E per finire, per quanto riguarda le fibre:

      • i cibi pronti presentano un quantitativo di fibre pari a 6,5 g
      • i cibi che vengono proposti in televisione presentano un quantitativo fibre pari a 3,3 g

Nessuna delle due categorie ha in effetti raggiunto risultati soddisfacenti.

È fondamentale sapere cosa e quanto mangiare, leggere bene le etichette nutrizionali, scegliere alimenti e prodotti sani, equilibrati e di stagione e privilegiare i metodi cottura non troppo elaborati.

Oggi sul web si trovano centinaia di siti, blog o forum dedicati al cibo ed alla cucina, soprattutto nei social network.

Circa 500.000 italiani hanno dichiarato infatti di essere iscritti e regolarmente attivi nelle community sul web dedicate al cibo e all’alimentazione.

Anche i libri di cucina tendono ad essere sempre più acquistati dai consumatori, così come anche le app di cucina per i dispositivi mobili.

Di fronte a tali fenomeni anche i consumi tendono a seguire tale linea di tendenza.

Secondo i dati della Coldiretti, a fronte di un taglio della spesa per 1,1 miliardi di euro dei prodotti confezionati, si registra un boom negli acquisti di ingredienti come:

      • la farina (8%)
      • le uova (6%)
      • lo zucchero
      • il burro (4%)

tale da non essersi mai verificato dal dopoguerra con un calo dell’1,5% degli alimenti registrato nella grande distribuzione.
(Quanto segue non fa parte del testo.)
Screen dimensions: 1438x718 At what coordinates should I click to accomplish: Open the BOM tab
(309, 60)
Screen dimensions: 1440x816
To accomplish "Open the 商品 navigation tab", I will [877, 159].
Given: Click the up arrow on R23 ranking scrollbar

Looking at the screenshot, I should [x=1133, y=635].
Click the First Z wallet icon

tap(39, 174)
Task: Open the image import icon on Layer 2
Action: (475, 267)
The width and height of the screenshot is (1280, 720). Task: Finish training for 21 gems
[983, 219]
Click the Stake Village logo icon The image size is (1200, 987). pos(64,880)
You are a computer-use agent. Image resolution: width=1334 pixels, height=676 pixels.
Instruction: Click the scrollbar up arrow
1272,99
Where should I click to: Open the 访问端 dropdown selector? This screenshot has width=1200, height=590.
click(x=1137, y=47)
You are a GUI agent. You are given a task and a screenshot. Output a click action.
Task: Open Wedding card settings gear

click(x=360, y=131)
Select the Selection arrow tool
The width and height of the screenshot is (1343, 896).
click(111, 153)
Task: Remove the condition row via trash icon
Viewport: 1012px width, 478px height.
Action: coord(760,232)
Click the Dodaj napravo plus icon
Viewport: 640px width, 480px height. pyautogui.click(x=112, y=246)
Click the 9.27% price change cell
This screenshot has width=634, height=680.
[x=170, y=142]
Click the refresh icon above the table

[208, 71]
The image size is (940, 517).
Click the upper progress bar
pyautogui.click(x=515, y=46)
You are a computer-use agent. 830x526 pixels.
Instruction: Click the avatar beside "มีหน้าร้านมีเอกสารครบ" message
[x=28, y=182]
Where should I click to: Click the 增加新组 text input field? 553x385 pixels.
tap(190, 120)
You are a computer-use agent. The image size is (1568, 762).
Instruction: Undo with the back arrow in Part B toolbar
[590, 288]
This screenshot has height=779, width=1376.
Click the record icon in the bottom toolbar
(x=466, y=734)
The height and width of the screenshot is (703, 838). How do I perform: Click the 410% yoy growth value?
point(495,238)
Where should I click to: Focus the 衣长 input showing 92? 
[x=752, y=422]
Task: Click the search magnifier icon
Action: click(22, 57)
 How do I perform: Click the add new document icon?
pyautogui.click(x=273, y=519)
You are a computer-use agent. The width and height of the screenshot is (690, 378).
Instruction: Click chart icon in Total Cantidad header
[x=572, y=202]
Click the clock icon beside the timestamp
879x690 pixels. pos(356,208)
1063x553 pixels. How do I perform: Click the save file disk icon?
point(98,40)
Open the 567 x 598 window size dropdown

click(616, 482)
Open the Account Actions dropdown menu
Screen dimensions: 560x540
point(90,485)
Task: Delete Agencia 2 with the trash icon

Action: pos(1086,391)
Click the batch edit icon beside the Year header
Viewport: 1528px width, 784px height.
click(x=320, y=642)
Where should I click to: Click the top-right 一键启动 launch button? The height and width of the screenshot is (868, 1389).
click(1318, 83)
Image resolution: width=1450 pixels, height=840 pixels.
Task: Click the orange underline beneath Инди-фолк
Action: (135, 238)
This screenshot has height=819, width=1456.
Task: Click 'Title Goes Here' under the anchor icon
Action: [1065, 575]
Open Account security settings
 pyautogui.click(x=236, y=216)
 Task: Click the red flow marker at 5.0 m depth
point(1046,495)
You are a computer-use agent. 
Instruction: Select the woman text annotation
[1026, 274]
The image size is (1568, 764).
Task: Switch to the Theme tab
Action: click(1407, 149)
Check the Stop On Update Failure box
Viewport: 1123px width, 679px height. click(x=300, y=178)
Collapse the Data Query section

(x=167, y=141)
Sempre secondo un’ulteriore indagine della Coldiretti/Swg:

      • 1 italiano su 3 tende a preparare più spesso la pizza fatta in casa rispetto al passato
      • il 19% prepara già frequentemente anche il pane
      • il 18% prepara marmellate, sottoli o sottaceti
      • il 13% prepara la pasta
      • l’11% prepara i dolci

Tali dati sono molto significativi perché dimostrano che i consumatori vanno verso la ricerca di una qualità migliore all’interno della propria alimentazione provvedendo alla preparazione fai da te.

La preparazione fatta in casa garantisce un risparmio economico e una maggiore qualità degli ingredienti utilizzati e mangiati.

Tale forma di “rinascita del cibo” negli ambienti televisivi e nel web, cdimostra che siamo passati dal nulla al troppo, senza occuparci molto della qualità di ciò che ci viene trasmesso.

Il più delle volte infatti ciò che vediamo in tv non ci dice nulla sulla sua vera identità e sulla stagionalità dei prodotti. A volte finisce per comunicarci anche dei valori sbagliati sia per la nostra salute che per le conseguenze a livello ambientale, politico ed economico.

In relazione a ciò, considerare la tv come unica fonte di informazione diviene sbagliato e diseducativo.